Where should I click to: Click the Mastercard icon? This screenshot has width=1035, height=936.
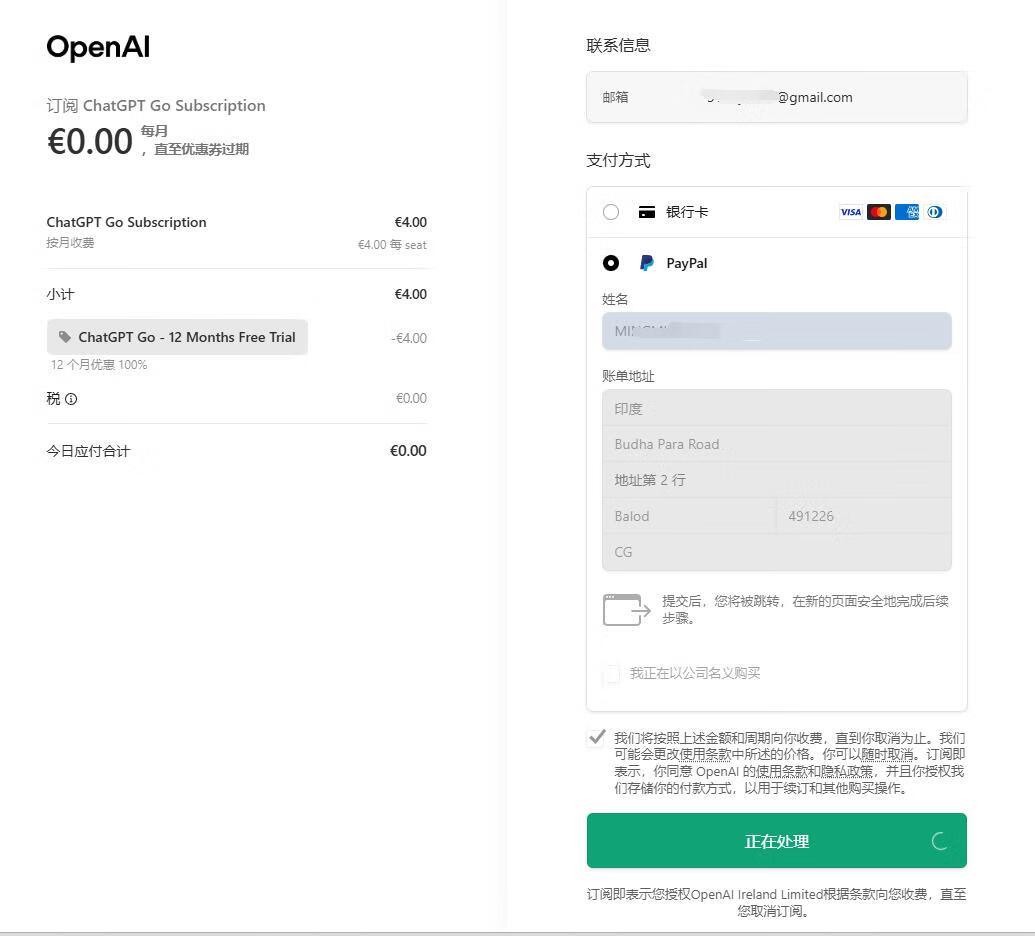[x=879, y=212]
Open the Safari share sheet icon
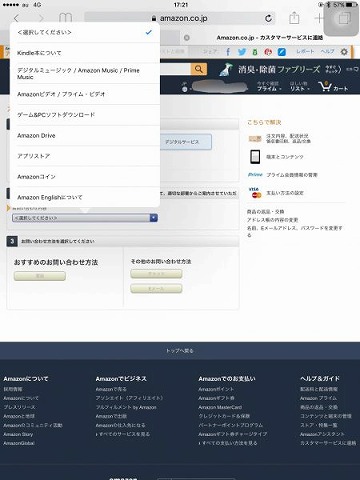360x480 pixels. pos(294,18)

========

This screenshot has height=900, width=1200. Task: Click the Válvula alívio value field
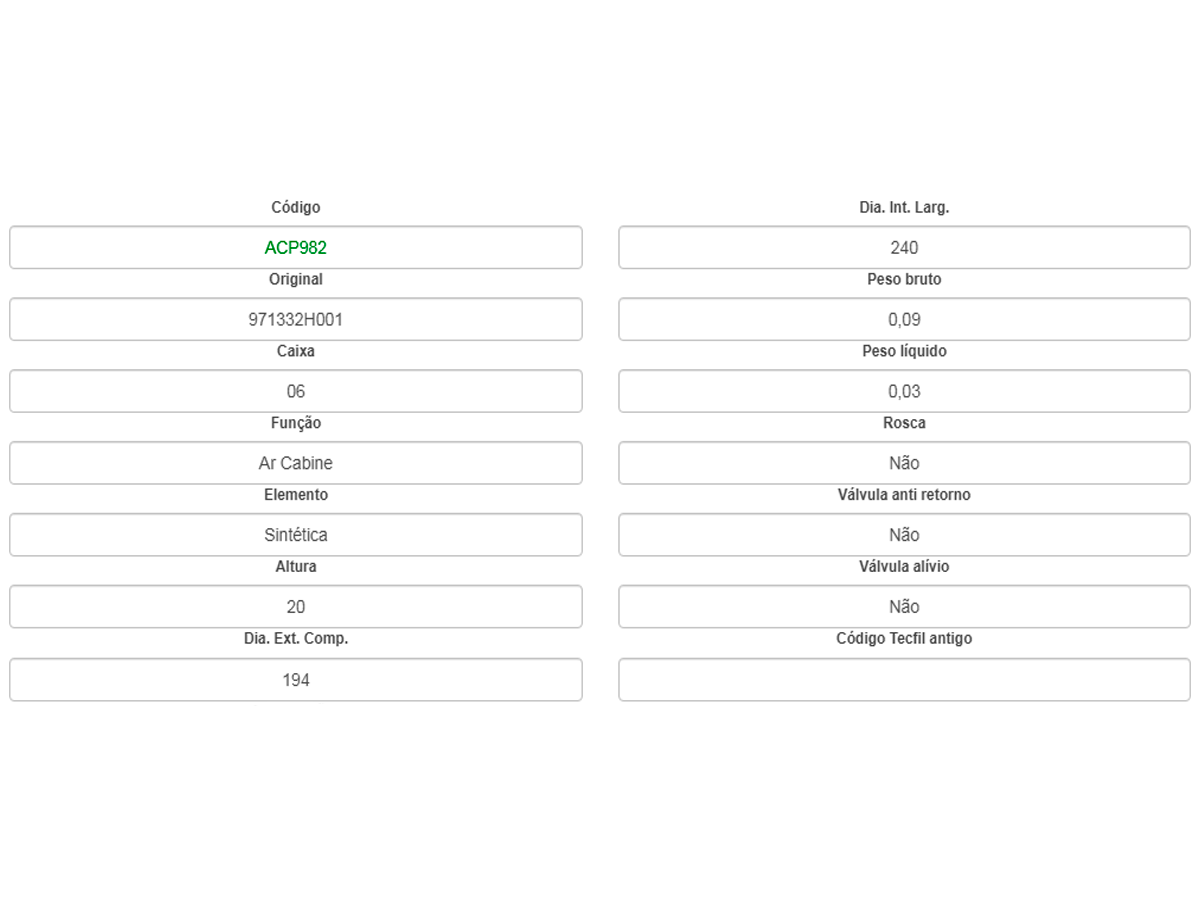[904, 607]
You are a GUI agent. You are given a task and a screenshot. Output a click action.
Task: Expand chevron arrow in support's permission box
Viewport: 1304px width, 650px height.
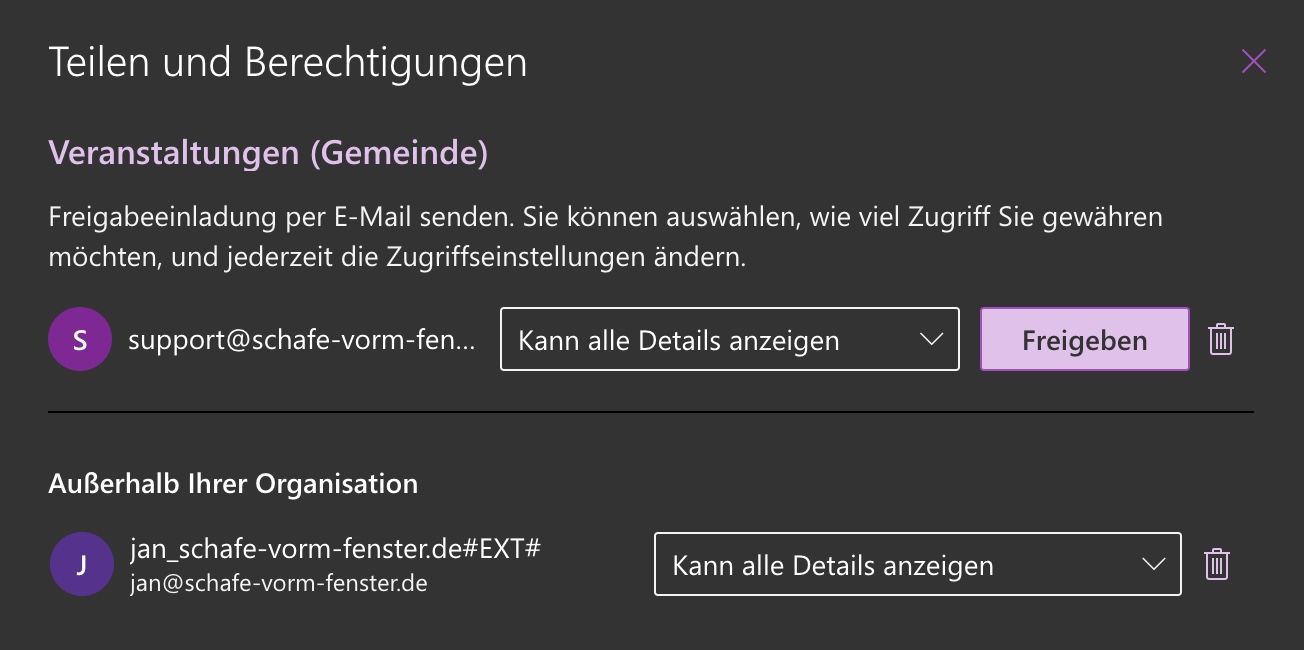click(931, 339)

========

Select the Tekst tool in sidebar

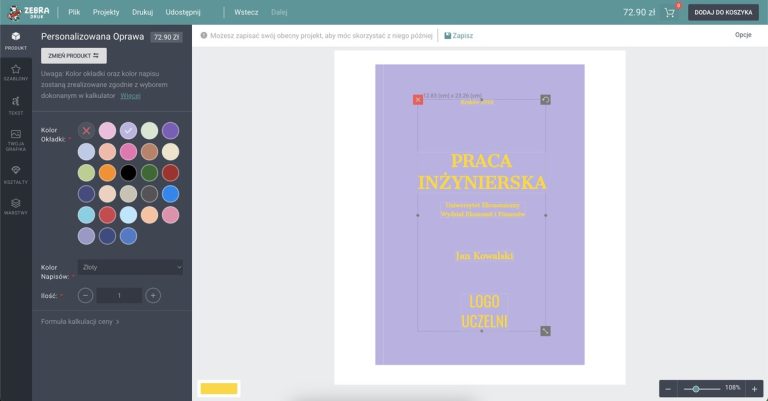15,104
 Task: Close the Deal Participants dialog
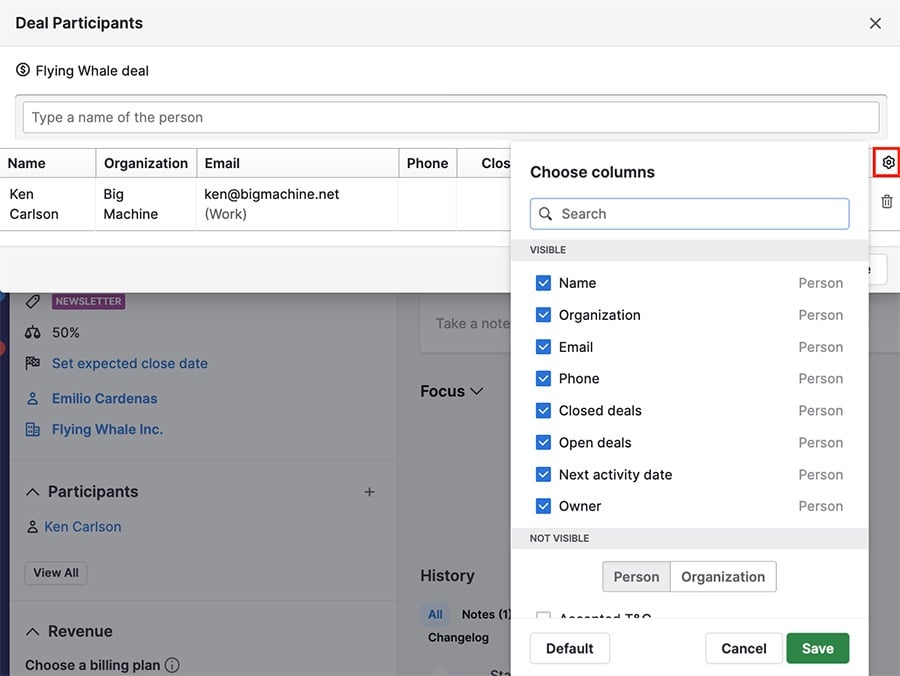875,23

========

_Problem details_. Please retype everything from the line containing "Where should I" down to the line containing "360x480 pixels. pos(294,18)", both included, and leave the pictures out.

_The result_.
Where should I click to: Click the Mastercard icon? This screenshot has width=1035, height=936.
[x=879, y=212]
Open the Safari share sheet icon
360x480 pixels. pos(294,18)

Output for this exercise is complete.